── Page text ──

Brown Opening Statement at Banking Committee Hearing on Surface Transportation Reauthorization

WASHINGTON, D.C. — U.S. Sen. Sherrod Brown (D-OH) – ranking member of the U.S. Senate Committee on Banking, Housing, and Urban Affairs – delivered the following opening statement at today’s hearing: “Surface Transportation Reauthorization: Public Transportation Stakeholders’ Perspectives.” 

Sen. Brown’s remarks, as prepared for delivery, follow:

Thank you, Mr. Chairman, for calling this hearing. I look forward to working with you to develop a bipartisan transit title for a surface transportation bill.  

Public transportation helps the people we serve reach better jobs, and spend less of their time and their hard-earned money commuting. 

Hard work should pay off. But for most people, wages are flat, and the cost of everything is up – housing, health care, child care, and, yes, transportation.

We know how transportation can be a huge drain on families’ budgets and on their time. And it can limit their job choices, and make it harder to hold down jobs that are far from where they live.

───

* Short problem *
Reproduce the Sherrod Brown opening statement on surface transportation reauthorization above word for word, from its headline through its final sentence.

── Entries provided ──

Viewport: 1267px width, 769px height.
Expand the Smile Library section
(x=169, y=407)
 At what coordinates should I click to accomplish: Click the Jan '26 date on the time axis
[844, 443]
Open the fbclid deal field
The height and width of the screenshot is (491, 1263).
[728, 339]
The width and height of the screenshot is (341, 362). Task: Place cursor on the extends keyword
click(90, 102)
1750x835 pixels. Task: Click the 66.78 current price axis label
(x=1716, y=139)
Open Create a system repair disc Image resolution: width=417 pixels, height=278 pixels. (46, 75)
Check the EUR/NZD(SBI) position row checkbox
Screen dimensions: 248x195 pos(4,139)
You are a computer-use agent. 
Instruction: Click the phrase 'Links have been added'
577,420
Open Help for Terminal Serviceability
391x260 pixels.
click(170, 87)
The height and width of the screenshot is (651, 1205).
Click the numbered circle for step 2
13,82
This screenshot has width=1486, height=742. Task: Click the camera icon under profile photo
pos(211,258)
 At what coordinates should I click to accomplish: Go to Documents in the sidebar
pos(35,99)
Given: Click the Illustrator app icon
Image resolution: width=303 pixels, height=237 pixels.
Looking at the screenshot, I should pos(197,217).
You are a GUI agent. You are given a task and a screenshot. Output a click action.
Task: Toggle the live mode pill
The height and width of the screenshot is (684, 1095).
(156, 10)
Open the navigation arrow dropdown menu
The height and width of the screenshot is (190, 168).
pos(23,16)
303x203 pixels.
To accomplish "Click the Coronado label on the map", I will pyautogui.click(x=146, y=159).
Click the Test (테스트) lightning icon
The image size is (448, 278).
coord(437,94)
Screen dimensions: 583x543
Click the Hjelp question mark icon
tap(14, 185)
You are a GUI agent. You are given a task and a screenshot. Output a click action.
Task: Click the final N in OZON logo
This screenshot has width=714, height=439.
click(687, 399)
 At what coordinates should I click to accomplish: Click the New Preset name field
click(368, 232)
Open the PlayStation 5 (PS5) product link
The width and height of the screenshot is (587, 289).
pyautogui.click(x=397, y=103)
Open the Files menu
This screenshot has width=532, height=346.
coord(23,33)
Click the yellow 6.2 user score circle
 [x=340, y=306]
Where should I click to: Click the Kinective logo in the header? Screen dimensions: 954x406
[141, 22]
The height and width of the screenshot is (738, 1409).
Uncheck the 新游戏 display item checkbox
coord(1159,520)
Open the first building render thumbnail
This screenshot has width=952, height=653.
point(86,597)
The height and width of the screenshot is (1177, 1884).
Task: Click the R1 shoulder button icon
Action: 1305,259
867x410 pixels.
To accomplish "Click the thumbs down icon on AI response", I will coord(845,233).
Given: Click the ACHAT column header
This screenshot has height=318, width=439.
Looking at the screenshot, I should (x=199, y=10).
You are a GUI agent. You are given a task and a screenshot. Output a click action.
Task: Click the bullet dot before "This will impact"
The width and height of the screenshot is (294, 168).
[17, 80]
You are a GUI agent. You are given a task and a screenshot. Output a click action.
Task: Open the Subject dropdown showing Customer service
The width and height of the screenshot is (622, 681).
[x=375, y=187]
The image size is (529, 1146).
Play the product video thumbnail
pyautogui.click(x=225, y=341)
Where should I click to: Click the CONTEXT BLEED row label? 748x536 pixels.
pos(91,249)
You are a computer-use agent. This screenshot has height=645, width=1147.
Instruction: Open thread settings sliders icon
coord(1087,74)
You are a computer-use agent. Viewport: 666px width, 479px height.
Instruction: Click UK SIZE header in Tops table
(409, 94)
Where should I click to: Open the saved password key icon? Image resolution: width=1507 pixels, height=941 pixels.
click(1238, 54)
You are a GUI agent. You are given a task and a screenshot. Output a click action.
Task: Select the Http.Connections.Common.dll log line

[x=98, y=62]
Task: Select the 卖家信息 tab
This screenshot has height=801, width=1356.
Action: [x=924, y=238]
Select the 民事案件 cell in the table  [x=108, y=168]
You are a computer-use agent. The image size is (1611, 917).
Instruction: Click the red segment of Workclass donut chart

───

* Task solution *
Brown Opening Statement at Banking Committee Hearing on Surface Transportation Reauthorization

WASHINGTON, D.C. — U.S. Sen. Sherrod Brown (D-OH) – ranking member of the U.S. Senate Committee on Banking, Housing, and Urban Affairs – delivered the following opening statement at today’s hearing: “Surface Transportation Reauthorization: Public Transportation Stakeholders’ Perspectives.” 

Sen. Brown’s remarks, as prepared for delivery, follow:

Thank you, Mr. Chairman, for calling this hearing. I look forward to working with you to develop a bipartisan transit title for a surface transportation bill.  

Public transportation helps the people we serve reach better jobs, and spend less of their time and their hard-earned money commuting. 

Hard work should pay off. But for most people, wages are flat, and the cost of everything is up – housing, health care, child care, and, yes, transportation.

We know how transportation can be a huge drain on families’ budgets and on their time. And it can limit their job choices, and make it harder to hold down jobs that are far from where they live.